TheQueenOfQuotes · 01/08/2007 19:07

She's definitely nuts.

DS2 (nearly 4) throws a tantrum if I DON'T let him load the washing machine and switch it on for me!

twinsetandpearls · 01/08/2007 19:07

I have to admit from talking to my dd friends none of them are asked to help out around the house.

DD has always had jobs to do from being a tot.

ktmoomoo · 01/08/2007 19:08

my kiddies do their own rooms/and beds
dry pots
we all dust andvacume together
dd likes to sort clothes out after dry into correct rooms
ds loves to cook
it doesnt do them any harm at all xx

mumblechum · 01/08/2007 19:31

The other day when my ds was less than enthusiastic about making dinner, I told him not to think of it as him helping me, but as me giving him free cooking lessons which will help him impress the girls.

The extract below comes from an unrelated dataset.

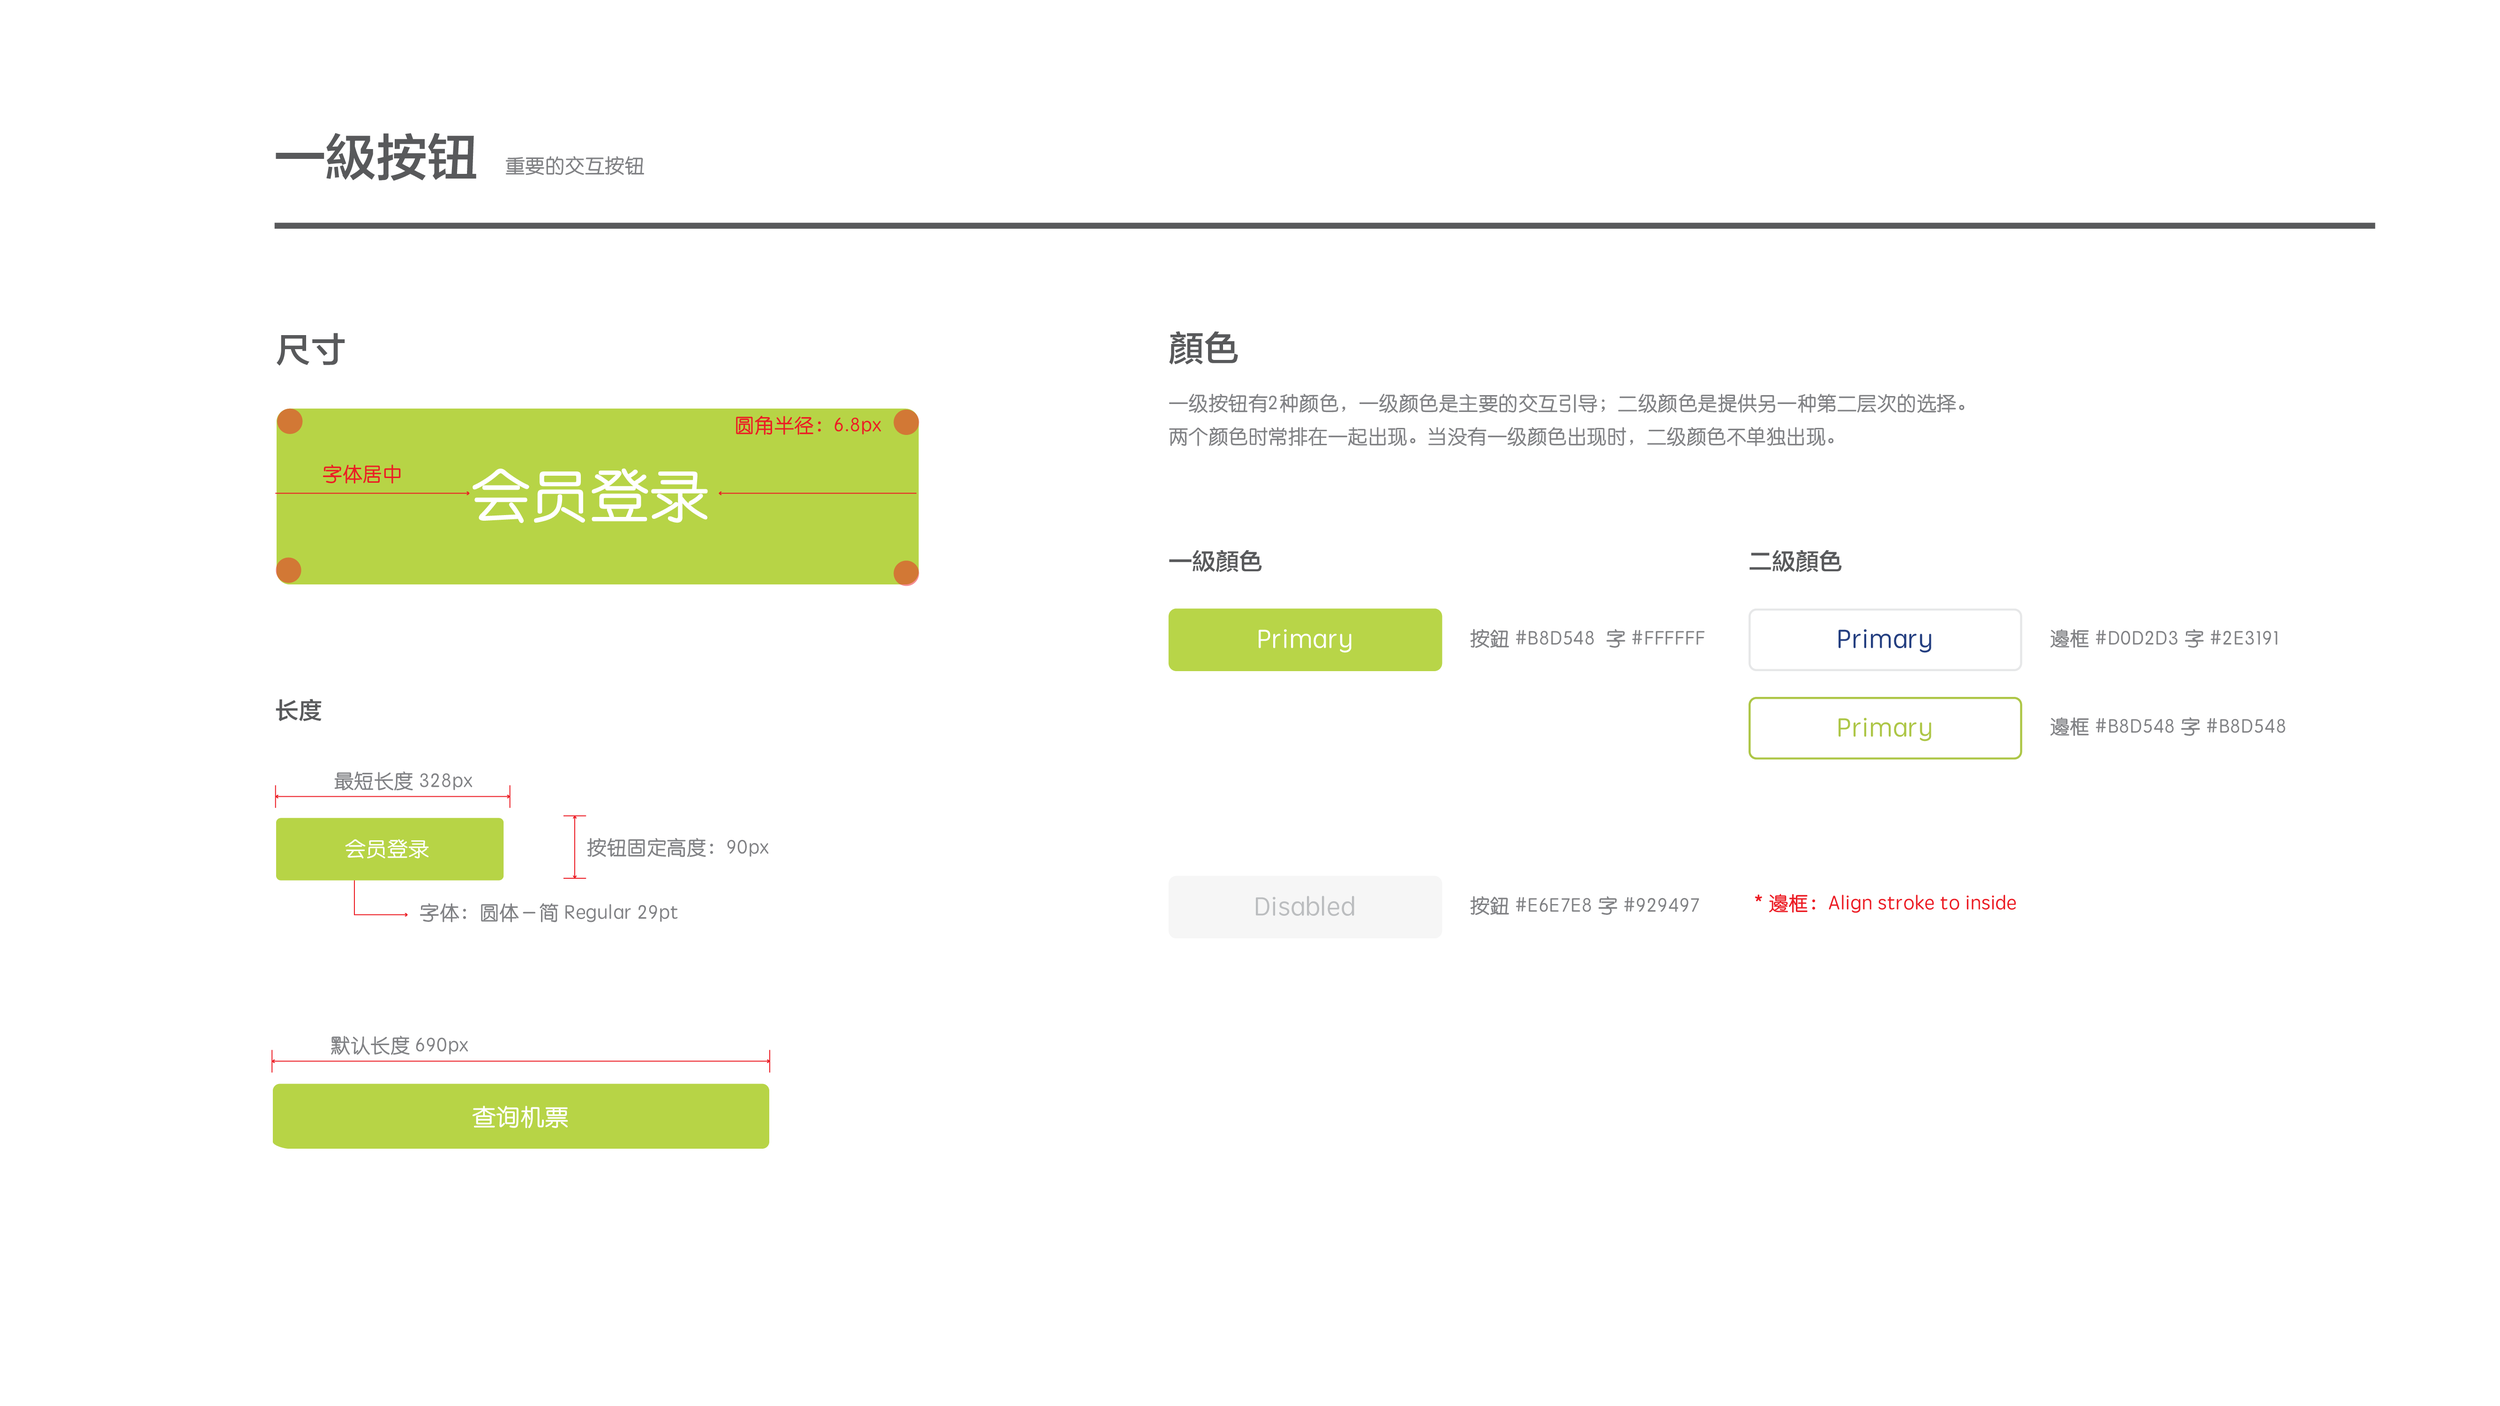Select the green-bordered Primary outlined button
Image resolution: width=2500 pixels, height=1406 pixels.
pyautogui.click(x=1883, y=727)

He made a rather scrummy strogonoff with noodles, straight from a recipe, no help.

As they're older, they need to be told (otherwise it won't occur to them) that without basic life skills they just won't survive when they go off to Uni at 18

TheArmadillo · 01/08/2007 19:37

house shares when I first left home.

some of those I shared with could not do anything for themselves.

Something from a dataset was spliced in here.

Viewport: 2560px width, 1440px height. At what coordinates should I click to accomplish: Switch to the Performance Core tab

They couldn't cook/clean/do washing
or budget, do a weeks shopping, organise themselves to get out the door in a morning.

It was scary.

lou33 · 01/08/2007 19:39

blimey she would hate me then as i make mine do loads

in fact they have taken it upon themsleves from time to time to tidy with no ugring from myself. I woke up the other day to find dd2 and ds1 had spring cleaned the living room and kitchen

TheArmadillo · 01/08/2007 19:39

I once had an argument with one of them cos he wouldn't believe you could use a mop to clear up a puddle of water.

Apparently you could only use it to put water onto the floor.

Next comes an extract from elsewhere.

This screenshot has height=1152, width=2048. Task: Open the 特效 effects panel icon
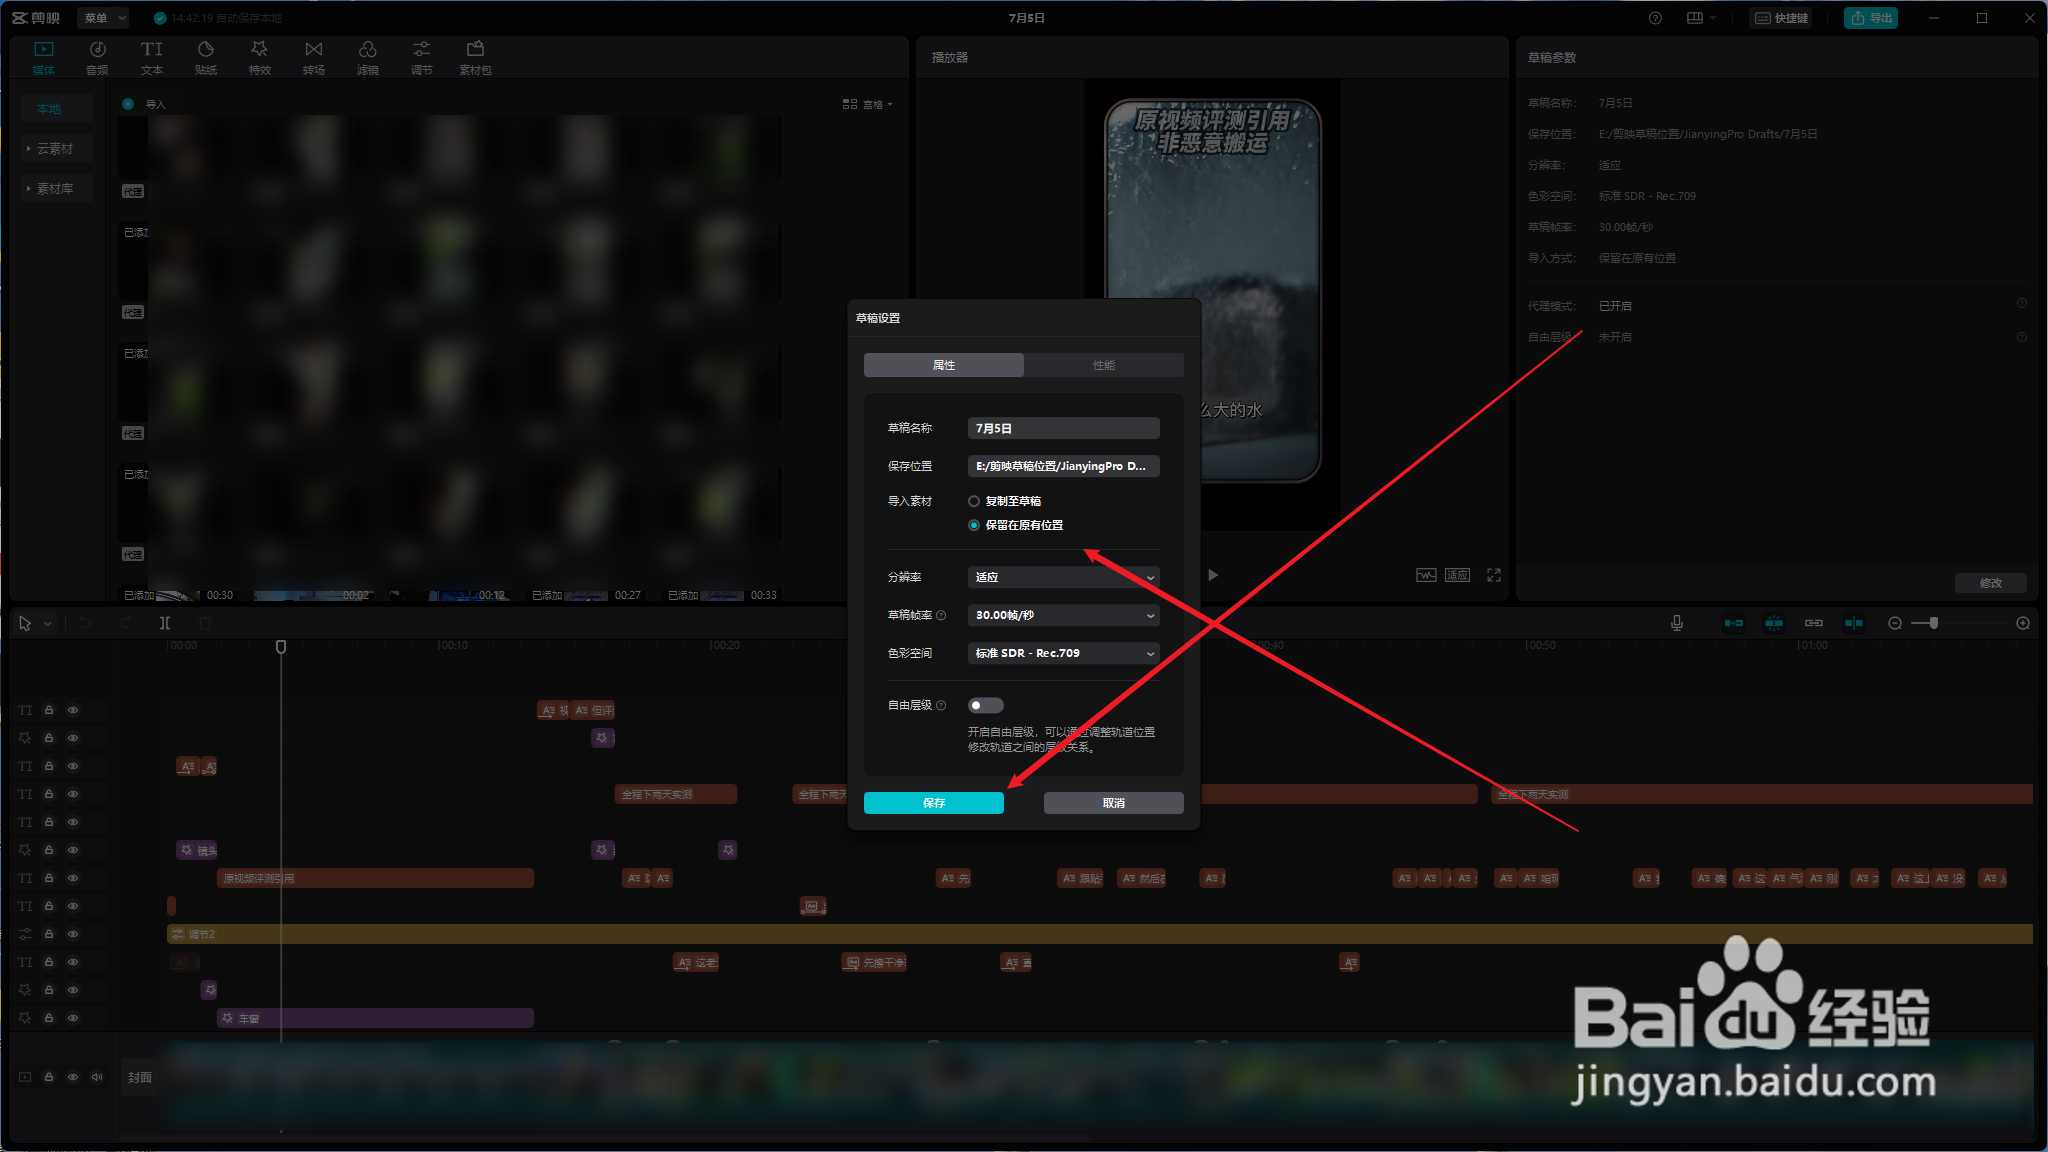click(x=259, y=56)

Jesus Christ it was hard work with some of them. They had no idea - literally no idea of how to look after themselves.

TheDuchessOfNorksBride · 01/08/2007 19:39

Nutcracker, you should have no guilt whatsoever (and I also give erratic pocket money).

I did chores and so do my DCs. We have domestic staff, as did my parents, so I'm acutely aware that the children could grow up being lazy and incompetent. So they do tidying, putting clothes away, hanging up washing, sorting laundry etc. And they'll do more as they get older.

They all help a lot in the garden and with the animals too. My favourite childhood chores were picking and storing the apples and cleaning saddlery with the radio on and a glass of stolen cider [misty-eyed emoticon]

CatIsSleepy · 01/08/2007 19:42

I think it's great they help out, I fully intend to encourage dd in the same direction when she's bigger (she's already enjoys unloading the washing machine...although she does then try and stuff everything back in ). You are not your family's slave!

SuperMonkey · 01/08/2007 19:47

My step-dd (aged 12) has just moved in with us and hunted me down yesterday to tell me I needed to put the dishwasher on because there were no bowls for her breakfast . I gave her one job, to empty the recycling bin, and she's done it once (on the day I first asked her 5 weeks ago). I think I'm going to have my work cut out. I don't think you can start giving them responsibilities early enough, ds (12 weeks) will be doing the hoovering as soon as he can walk .

Roseylea · 01/08/2007 19:48

Of course dc should help around the house. It's a no-brainer IMO.